We see it in Muslims, we see it in Jehovah's Witnesses, we
see it in Mormons, we see it in dumb Protestants, we see it
in the government that relentlessly seems to be opposed. So that's
the negative, that's the bad with reference to 21b. But what's
the positive implication? The positive implication is know
the doctrine of the Trinity. If you don't understand or have
the Son, you don't understand or have the Father. Without the
Son, there is no Father. It doesn't matter if you're monotheistic. It doesn't matter if you're religious. It doesn't matter if you're spiritual. It doesn't matter if you have
prayer beads. It doesn't matter if you go through
motions. It doesn't matter if you go to
orthodox churches. It doesn't matter if you subscribe
an orthodox confession. If you don't own Jesus Christ
as the Bible sets him forth, as the divine word, who became
flesh for us, who lived in our place, who died in our place,
and was raised again, such that all who believe in him can have
everlasting life. If you don't have that Jesus,
you don't have God. And so in order to have that
Jesus, we need to be men and women of the book. We need to
read the scripture. We need to listen to the prophets.
We need to listen to Moses. We need to listen to Jesus and
his apostles. We need the Psalms of David.
We need that instruction concerning the nature of our blessed Savior
and the reality that He is the divine Son. And this wasn't hidden
in the Old Testament from these people. What does David tell
us in Psalm 110.1? Yahweh said to my Lord, sit at
my right hand till I make your enemies your footstool. Well,
the scriptures of the Old Testament never promised that Messiah would
be divine. Really? What creature sits at
the right hand of the Most High God to exercise universal, absolute
sovereign dominion? No creature, except the Divine
Son, who assumed our humanity into Himself. not into himself
in some weird way, assumed our humanity. He took upon himself
our flesh. What about Isaiah the prophet?

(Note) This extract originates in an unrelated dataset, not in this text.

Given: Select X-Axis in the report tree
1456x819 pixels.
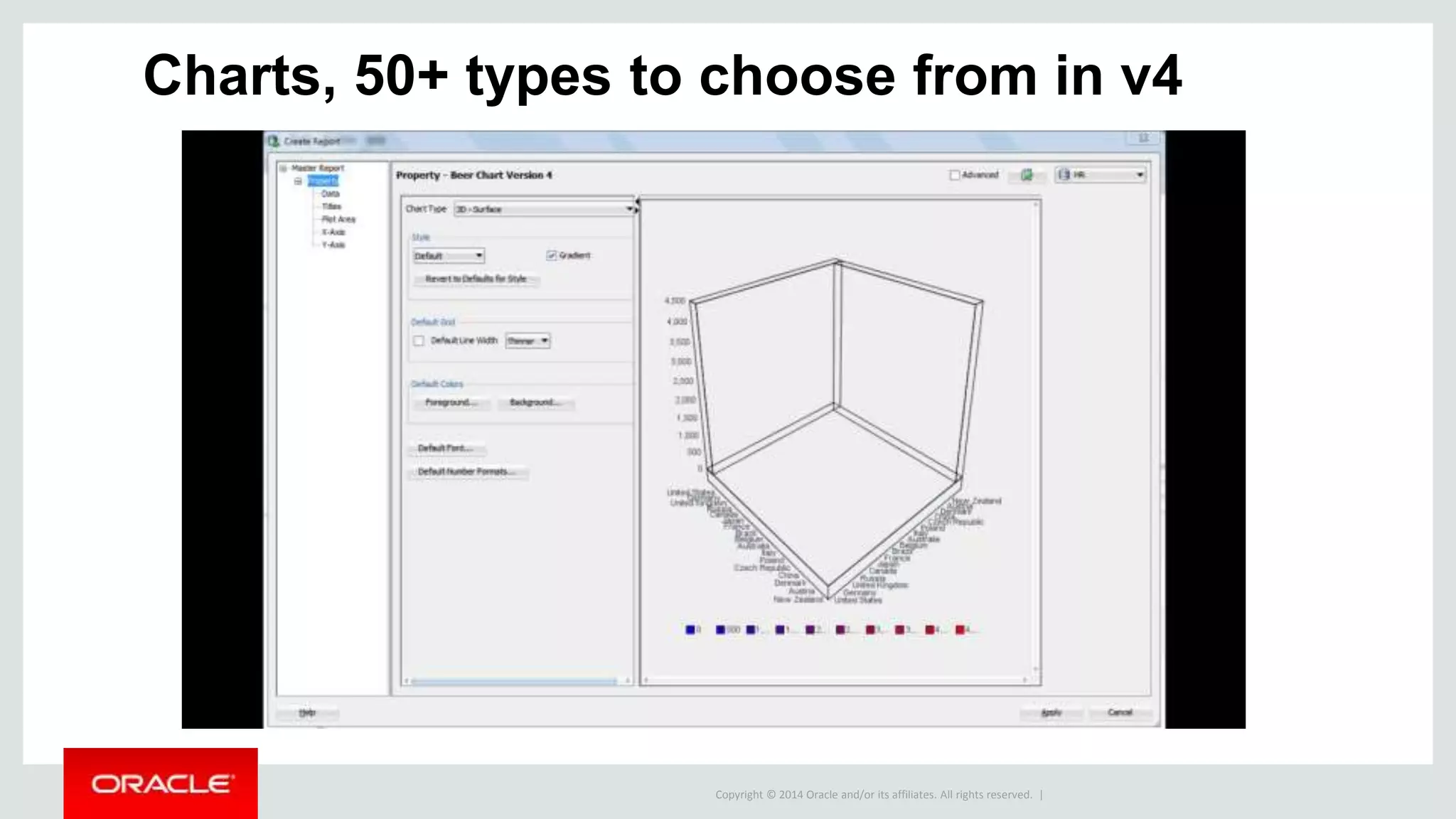Looking at the screenshot, I should pos(333,232).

Comes up a lot at Christmas time in chapter nine. What do we learn
of Jesus in that passage? He's eternal. He's mighty God. He's everlasting Father. He's
Prince of Peace. Brethren, there isn't enough
sufficient data in the Old Testament to evoke the expectation of a
divine Messiah. And of course, the best presentation
of that was the coming of the Messiah. The fact that He is
in their midst, the fact that He has done works among them,
the fact that He has taught them. In fact, let's move through this
now to see. So that summarizes the believer's
likeness to Christ, verses 20 to 21. Third part in this subsection
is verses 22 to 25. The world's greater liability
before God. The world's greater liability
before God. Notice first the declaration
in verse 22a. If I had not come and spoken
to them, they would have no sin. Now, I want to qualify this to
make sure we all understand Jesus is not saying that these are
sinless, guiltless, perfect people. Jesus is not upbraiding the Old
Testament's emphasis on total depravity and total inability.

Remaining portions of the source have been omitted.